Aluminum Siding.Aluminum is one of the most maintenance-free sidings, but it can be damaged. Dents and cracks are the most common problems. To repair a dent, fit a self-tapping metal screw with washers or a rubber ferrule. Drill a starting hole in the center of the dent, fasten the screw in place, then use a pair of sturdy vice-grip type pliers to pull and straighten out the dent. Remove the screw and squeeze a bit of plastic aluminum in the hole. Then file and sand smooth. Add a bit of touch-up paint. A crack can be filled in and smoothed in the same manner. Replacing a badly damaged piece of siding usually requires removing the corner caps, prying up the overlapping siding and removing the holding nails. In many instances you will have to start at the top of the siding and remove pieces down to the damaged piece.
Vinyl Siding. Vinyl siding is almost maintenance-free. It does not dent or need repainting, but it can be damaged easily, especially in cold weather. Remove the corner blocks and, starting at the top, remove succeeding pieces until you reach the damaged piece. You probably should number the pieces as you remove them so you can easily replace them in order. Remove the damaged piece and replace with a new one. Make sure the siding pieces interlock properly. Don’t drive the siding nails or screws in tightly, but leave a slight space for expansion and contraction of the siding. In some instances the color of the replacement siding may be a bit different, but will usually weather to blend in.

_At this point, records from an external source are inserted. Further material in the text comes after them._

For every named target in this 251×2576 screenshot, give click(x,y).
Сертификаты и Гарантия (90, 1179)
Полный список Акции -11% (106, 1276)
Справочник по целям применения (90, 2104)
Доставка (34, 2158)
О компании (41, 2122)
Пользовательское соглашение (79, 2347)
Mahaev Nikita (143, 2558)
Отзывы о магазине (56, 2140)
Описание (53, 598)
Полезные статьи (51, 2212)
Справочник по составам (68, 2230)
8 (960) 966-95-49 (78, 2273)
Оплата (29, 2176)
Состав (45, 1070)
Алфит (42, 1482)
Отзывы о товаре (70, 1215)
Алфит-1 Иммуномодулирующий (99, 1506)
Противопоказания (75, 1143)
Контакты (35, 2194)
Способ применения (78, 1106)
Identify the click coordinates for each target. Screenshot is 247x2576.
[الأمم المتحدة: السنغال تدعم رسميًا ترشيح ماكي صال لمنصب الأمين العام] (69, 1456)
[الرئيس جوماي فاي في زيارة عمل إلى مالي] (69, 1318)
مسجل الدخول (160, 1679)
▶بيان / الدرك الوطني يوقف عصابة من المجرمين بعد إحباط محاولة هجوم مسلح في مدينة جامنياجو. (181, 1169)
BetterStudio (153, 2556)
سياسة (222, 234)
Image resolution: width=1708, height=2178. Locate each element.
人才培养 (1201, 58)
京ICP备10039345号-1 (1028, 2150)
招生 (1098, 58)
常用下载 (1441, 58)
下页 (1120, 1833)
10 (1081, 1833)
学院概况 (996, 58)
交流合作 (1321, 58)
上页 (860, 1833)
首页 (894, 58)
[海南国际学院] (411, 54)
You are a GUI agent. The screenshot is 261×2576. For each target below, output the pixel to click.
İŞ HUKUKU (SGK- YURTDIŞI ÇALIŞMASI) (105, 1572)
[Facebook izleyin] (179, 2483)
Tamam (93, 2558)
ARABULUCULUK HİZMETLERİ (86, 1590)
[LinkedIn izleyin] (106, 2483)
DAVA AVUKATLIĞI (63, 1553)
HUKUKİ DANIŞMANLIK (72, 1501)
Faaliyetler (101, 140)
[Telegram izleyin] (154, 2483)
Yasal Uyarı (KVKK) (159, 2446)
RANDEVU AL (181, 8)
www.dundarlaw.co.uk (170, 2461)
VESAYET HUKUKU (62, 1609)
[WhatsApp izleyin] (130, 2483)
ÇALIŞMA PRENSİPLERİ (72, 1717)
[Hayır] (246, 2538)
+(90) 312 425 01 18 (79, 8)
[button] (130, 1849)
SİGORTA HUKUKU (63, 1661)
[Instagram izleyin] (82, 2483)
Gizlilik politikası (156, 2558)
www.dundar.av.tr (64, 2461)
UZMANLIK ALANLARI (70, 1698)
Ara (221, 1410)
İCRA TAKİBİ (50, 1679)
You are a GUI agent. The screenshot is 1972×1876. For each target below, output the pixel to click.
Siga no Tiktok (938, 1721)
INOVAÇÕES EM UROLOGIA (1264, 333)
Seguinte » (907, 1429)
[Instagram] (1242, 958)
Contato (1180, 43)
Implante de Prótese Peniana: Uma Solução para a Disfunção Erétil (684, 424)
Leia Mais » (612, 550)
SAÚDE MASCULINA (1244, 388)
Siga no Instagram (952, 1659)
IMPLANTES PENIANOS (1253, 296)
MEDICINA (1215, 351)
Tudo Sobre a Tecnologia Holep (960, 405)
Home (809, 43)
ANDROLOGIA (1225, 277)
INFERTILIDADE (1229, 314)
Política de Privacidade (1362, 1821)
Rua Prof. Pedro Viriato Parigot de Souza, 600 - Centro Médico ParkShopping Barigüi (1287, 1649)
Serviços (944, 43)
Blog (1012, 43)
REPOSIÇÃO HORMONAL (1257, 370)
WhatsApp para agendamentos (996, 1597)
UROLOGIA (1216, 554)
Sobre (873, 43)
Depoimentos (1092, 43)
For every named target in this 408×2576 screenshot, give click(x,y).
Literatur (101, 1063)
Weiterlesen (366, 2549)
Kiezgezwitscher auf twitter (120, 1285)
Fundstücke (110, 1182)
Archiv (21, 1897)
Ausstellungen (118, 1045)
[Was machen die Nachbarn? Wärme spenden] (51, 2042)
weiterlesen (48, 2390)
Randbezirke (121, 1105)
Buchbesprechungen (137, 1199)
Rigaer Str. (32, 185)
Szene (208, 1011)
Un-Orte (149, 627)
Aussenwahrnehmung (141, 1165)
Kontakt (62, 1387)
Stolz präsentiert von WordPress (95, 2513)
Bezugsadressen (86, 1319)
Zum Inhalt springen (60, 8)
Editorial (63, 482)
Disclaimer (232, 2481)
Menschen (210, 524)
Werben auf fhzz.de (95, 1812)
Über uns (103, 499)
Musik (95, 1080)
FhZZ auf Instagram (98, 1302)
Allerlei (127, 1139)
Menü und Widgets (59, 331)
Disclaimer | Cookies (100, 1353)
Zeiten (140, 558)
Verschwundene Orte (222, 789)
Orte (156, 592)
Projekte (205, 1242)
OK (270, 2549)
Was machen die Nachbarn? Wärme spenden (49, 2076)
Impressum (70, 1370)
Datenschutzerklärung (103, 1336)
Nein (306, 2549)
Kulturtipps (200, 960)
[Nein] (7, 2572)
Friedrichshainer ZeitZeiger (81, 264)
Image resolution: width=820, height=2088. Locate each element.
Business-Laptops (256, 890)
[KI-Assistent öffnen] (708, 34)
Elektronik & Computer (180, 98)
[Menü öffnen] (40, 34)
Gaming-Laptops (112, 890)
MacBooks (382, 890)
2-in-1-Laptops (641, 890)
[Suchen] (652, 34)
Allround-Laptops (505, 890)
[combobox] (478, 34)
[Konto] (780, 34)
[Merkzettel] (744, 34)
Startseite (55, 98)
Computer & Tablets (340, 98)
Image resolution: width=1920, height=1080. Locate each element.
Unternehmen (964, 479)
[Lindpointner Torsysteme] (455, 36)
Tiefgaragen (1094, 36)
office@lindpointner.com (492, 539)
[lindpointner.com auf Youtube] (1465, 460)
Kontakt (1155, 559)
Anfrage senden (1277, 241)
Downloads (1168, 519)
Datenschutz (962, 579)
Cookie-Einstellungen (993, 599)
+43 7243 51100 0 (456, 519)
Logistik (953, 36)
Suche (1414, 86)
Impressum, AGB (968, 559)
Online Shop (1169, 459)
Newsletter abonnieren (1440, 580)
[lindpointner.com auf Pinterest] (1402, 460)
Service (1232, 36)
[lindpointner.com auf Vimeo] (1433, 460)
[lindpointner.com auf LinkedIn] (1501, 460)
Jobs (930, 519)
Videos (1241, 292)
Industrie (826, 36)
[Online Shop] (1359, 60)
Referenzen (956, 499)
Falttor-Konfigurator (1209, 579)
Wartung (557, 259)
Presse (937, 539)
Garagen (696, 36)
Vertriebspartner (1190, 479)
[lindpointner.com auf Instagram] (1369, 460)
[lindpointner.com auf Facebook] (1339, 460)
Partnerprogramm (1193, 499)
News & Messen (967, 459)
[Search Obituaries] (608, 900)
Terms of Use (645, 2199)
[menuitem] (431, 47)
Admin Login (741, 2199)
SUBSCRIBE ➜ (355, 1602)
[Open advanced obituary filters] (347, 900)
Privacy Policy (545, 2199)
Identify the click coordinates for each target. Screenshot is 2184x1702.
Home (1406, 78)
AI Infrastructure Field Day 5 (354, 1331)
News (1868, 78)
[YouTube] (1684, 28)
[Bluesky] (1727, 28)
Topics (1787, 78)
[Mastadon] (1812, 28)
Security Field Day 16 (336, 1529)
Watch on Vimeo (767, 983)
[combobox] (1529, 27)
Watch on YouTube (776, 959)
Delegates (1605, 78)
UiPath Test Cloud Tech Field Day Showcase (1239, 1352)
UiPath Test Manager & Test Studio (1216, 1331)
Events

Another common problem with vinyl siding is a cracked or broken corner post. The old post can be removed and replaced, but you will need to loosen and pry out the ends of all siding pieces to get at the corner-post fasteners. A simpler solution is to cut the flanges off a replacement corner post, slip it over the damaged corner post and fasten in place with pop-rivets. Then paint the rivet heads to match the siding.
Other Siding Materials
Brick siding may require an occasional coating with masonry waterproofer. And, if badly deteriorated, may need the joints tuck-pointed. Cracks and holes in stucco siding can be repaired with a special mortar such as Quikrete Stucco Crack Repair. Follow product directions, then paint to match.